No matter how good the marketing is, small speakers are just never going to compare to larger speakers for the same power output ***cough..bose..cough*** you have to move air and 3 inch speakers are just tweeters so manufactures use higher frequency in subwoofers to make up for what the small speakers cant handle, this makes the bass muddy or boomy sounding or they may use bi direction speakers to make the sound more filling with some creative crossover tweaking.***cough..accoustimass..cough*** These are THX certified but THX certification doesnt really mean much but at least its a certification of something unlike others in both home and pc speakers. ***cough..bose..cough*** darn itchy throat
i'll also point out that many consumers dont have trained ears for judging speakers properly nor can i so its always best to read professional reviews on any sound system before you buy.

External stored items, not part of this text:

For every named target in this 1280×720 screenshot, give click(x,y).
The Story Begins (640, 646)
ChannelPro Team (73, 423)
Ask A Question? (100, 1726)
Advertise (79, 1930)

The package was somewhat heavy for its size with most of the weight being the subwoofer as it should which is a good sign cuz you will want a heavy dense enclosure to help prevent harmonic vibration (assuming thats the correct word). Everything was packaged very well with adequate protection from handling damage. As with many pc speakers all wiring and screws were included as well as short speaker stands but no extra's. setting it up was as easy as i think it could probably get without being wireless, maybe 10 minutes setup time depending on how you have to run your wires. The wiring is rather cluttery looking so it would help to have a rug or something to cover them if their laying on the floor. My Surround satalites wires run up the wall so white would have been a much better color for the wire sheeth.
The controller is wired which sucks and has basic function such as volume/mute/power/headphone plug in...other than that its worthless and is just one more wire to look at.
The grill on each satalite is removable but looks worse with it off, its not the prettiest speaker set but ive seen worse.***klipsch..cough***. Each satalite has a port hole for bass and is stuffed with dampening material.The enclosure for the satalites is plastic but doesnt feel too cheap, i also cant feel that much vibration on the outside which is good. The grill on the subwoofer enclosure shouldve been made stronger and is metal mesh like the satalites but an accidental kick or push your computer chair against it and i can see it being dented easily, a likely scenerio if you have kids. The subs enclosure is wood with a plasticy like coating but definitly wont be scratch resistant as i found out with my older klipsch sub. Like the satalites it has rubber feet on the bottom and seems quite stationary on carpet. My biggest gripe is that the stand for the center speaker wont work cuz the screw doesnt fit in the stands hole which is too small, a major mistake on the design if you ask me and theres just no way to do it without some dremel modification unless there was one screw with a slightly smaller head that i mistakenly put on one of my other speakers but i'm sure there wasnt.
The sound quality is about as good as small speakers of this size and power are going to get which is adequate or great depending on your hearing and experience with really good sound. i have heard $100,000 speakers before so i can tell theres much depth missing from small speakers like these. Like most subs that come included with speakers its rather muddy/boomy, i much prefer the deep throbbing bass of 50hz and lower cutoff but they have to make up for what the small speakers cant handle so its rather loud at 120hz i'd guess so thats why its boomy, plus it being a ported enclosure, i like sealed.
At its loudest settings i didnt notice any distortion which is great and very important espeically on the subwoofer end. Near the computer the sub can be felt easily enough helping out those jarring deep sounds like in doom 3 but certainly not like a heart pounding thump from a rockford fosgate punch with 18db boost at 40hz or an earthquake home sub with 24db boost at 31hz but the price alone will tell you why. i would like to have seen more bass options so you must rely on your pc's sound software to help out.
Overall this is a great 5.1 surround sound system for your pc for the price and it gets the job done, the depth of sound does leave some to be desired but thats really dependant on how well you hear and your listening experience or preference.
As far as comparing with similar speakers in this price range i have to say that sound quality wise will be similar, whats left is how well its designed and how nice it looks. my older klipsh amp lost a couple of channels which is what happens to most systems of this type, starts off with losing one channel then another, it was a bash amp, hard to say how long this one will last but i'd say most should last a couple of years less you play it hard.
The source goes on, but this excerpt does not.